您可能想查看维基百科上的中文字符编码页面。 我能看到的唯一始终为 4 个字节的编码是 UTF-32 。
GB 18030 是当前标准中文字符集,但长度可以是 1 到 4 个字节。
You might want to look at chinese character encoding page on Wikipedia. The only encoding in there that I can see that is always 4 bytes is UTF-32.
GB 18030 is the current standard Chinese character set, but it can be 1 to 4 bytes long.
尝试 chardet。 它可以很好地猜测字节串的字符编码。
不会。UTF-8 只是将 Unicode 字符表示为字节序列的一种方法。 Unicode 是完整的标准,为每个字符分配数字和人类可读的标识符,以及有关字符的大量元数据。
Try chardet. It does a good job of guessing the character encoding of a string of bytes.
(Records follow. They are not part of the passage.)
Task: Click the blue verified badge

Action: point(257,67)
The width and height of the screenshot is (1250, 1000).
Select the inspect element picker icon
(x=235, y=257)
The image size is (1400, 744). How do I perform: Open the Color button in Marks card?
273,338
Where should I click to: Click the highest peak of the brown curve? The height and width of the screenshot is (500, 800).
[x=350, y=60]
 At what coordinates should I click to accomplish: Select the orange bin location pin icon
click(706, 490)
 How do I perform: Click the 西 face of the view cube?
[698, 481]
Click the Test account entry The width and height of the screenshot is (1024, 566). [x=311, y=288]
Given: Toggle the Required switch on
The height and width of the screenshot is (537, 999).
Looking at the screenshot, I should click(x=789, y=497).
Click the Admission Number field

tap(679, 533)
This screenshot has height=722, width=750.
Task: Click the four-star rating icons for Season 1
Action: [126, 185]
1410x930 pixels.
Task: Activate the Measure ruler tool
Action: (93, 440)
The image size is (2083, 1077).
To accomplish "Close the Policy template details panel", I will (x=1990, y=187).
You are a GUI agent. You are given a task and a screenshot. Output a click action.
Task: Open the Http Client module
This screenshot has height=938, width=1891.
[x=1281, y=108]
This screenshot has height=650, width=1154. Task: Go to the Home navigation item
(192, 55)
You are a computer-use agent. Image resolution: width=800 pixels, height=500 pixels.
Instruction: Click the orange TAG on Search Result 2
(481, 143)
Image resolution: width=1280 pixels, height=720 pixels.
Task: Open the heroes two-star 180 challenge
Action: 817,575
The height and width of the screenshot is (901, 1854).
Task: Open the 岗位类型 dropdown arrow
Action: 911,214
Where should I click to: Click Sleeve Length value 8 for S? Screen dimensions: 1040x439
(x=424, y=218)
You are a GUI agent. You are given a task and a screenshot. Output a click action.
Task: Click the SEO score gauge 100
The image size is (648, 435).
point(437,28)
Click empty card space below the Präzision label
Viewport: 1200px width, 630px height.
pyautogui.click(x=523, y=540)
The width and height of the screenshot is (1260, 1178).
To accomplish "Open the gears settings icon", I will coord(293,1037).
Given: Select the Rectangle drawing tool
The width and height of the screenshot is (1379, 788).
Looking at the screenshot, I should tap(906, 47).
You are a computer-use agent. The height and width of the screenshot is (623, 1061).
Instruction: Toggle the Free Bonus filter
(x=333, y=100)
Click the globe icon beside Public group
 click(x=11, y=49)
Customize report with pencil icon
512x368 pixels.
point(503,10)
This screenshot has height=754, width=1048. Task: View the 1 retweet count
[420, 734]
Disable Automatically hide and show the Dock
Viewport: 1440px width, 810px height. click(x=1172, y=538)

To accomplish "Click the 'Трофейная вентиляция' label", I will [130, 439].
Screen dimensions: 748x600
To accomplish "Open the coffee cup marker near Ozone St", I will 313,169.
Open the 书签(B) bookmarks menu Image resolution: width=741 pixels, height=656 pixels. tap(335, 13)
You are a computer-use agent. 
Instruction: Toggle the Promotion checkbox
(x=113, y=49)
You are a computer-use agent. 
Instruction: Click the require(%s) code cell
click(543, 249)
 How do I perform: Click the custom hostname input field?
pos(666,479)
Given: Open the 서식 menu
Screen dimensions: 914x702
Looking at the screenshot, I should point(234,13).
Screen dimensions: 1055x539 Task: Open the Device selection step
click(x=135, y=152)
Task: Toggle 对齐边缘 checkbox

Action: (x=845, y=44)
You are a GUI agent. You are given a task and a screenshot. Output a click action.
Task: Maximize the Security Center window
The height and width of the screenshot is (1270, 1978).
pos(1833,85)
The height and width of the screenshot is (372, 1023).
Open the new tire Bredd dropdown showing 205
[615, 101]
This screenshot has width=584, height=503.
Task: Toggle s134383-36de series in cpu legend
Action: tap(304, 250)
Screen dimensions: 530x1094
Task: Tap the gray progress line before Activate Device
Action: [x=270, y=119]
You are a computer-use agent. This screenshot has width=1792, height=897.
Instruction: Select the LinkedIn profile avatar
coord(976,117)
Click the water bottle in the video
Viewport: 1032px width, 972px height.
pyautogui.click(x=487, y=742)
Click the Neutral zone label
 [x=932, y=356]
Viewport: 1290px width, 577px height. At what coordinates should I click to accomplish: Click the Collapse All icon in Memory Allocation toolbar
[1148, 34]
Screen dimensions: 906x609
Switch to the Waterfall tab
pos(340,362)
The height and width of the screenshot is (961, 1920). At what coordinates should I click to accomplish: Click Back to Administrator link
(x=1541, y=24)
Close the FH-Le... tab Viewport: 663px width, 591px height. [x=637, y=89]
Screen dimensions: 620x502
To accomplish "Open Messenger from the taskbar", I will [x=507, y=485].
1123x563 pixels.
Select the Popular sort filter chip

No. UTF-8 is just one way to represent Unicode characters as a sequence of bytes. Unicode is the full standard, assigning numeric and human-readable identifiers to each character, as well as lots of metadata about the characters.
它可能是有效的 unicode 编码,例如 utf-8 或 UTF16 代理项对。
It might be a valid unicode encoding, such as a utf-8 or UTF16 surrogate pair.
是的,中文的是UTF-8,Unicode的一种实现(编码)。
对于 ASCII 字符,UTF-8 的长度为 1 个字节,对于其他字符,最长为 4 个字节。
Yes, the Chinese one is UTF-8, a implementation (encoding) of Unicode.
The UTF-8 is 1 byte long for ASCII characters and up to 4 bytes for others.